427344 – Ability to configure (higher) number of indexing workers

Bug 427344 - Ability to configure (higher) number of indexing workers

Summary: Ability to configure (higher) number of indexing workers

Status:	REPORTED

Alias:	None

Product:	frameworks-baloo
Classification:	Frameworks and Libraries
Component:	general (other bugs)
Version First Reported In:	unspecified
Platform:	Other Linux

Importance:	NOR wishlist
Target Milestone:	---
Assignee:	Stefan Brüns

URL:
Keywords:

Depends on:
Blocks:

Reported:	2020-10-04 21:43 UTC by philipp.l.klaus
Modified:	2024-07-09 18:47 UTC (History)
CC List:	1 user (show)

See Also:
Latest Commit:
Version Fixed In:
Sentry Crash Report:

Attachments
Add an attachment

Note You need to log in before you can comment on or make changes to this bug.

Description philipp.l.klaus 2020-10-04 21:43:16 UTC

As far as I can see, the baloofilerc config file doesn't offer any option to configure the number of file indexing workers (baloo_file_extractor):
https://community.kde.org/Baloo/Configuration

On my system (up-to-date Archlinux), it seems to occupy only one CPU core at a time. While this might be the preferred default on many laptops and office PCs, it is rather limiting the initial indexing on a computer with a lot of files and a lot of computing power.

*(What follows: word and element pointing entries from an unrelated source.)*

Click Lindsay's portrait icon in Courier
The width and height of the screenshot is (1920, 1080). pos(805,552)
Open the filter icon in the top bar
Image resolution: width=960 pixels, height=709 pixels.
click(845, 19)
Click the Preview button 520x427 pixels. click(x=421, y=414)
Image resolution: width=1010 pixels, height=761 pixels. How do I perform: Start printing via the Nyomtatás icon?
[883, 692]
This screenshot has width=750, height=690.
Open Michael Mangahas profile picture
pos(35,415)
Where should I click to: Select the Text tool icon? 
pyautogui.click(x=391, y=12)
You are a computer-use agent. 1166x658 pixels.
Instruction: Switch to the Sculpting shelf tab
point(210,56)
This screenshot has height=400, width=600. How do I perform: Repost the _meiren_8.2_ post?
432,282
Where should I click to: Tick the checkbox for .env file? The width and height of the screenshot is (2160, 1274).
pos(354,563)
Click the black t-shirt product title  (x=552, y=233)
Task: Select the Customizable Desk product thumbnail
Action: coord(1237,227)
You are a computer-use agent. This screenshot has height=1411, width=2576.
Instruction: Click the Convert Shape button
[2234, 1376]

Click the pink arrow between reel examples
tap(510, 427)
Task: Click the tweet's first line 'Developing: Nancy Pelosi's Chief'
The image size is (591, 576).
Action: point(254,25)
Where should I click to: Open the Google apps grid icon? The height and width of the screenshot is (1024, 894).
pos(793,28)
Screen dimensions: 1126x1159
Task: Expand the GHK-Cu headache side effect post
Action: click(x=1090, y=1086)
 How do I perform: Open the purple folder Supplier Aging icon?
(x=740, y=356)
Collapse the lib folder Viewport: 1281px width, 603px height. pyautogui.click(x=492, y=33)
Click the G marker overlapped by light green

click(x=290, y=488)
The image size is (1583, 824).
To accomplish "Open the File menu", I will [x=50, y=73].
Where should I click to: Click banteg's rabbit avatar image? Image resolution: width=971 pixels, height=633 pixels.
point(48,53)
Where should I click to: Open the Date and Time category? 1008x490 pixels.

My machine is equipped a 16-core Ryzen 3950X with Hyperthreading, so using only a single core for indexing means I have to wait much longer until the initial scan is finished than the hardware would be capable of otherwise.

So my request is the following:
Please consider adding the capability of configuring the number of parallel threads / processes used for indexing the files.

Comment 1 Nate Graham 2020-10-05 21:12:29 UTC

I think this has to be the first request in history for Baloo to use *more* resources. :)

Comment 2 Christoph Feck 2020-11-01 13:20:29 UTC

Are you sure on your system the limit isn't the I/O? Using I/O from multiple threads concurrently could even degrade the performance.

Also, I don't think the underlying database handles updates from concurrently running threads. It is a simple mmap'ed file, not a SQL database managed by a database server.

Comment 3 philipp.l.klaus 2021-02-16 10:12:46 UTC

It shouldn't be limited I/O wise: My system is on a Samsung SSD 970 EVO Plus 2TB with the following specs: sequential read 3500MB/s, sequential write: 3300MB/s (SLC cached 1750MB/s TLC), IOPS 4K (read/write): 620k/560k.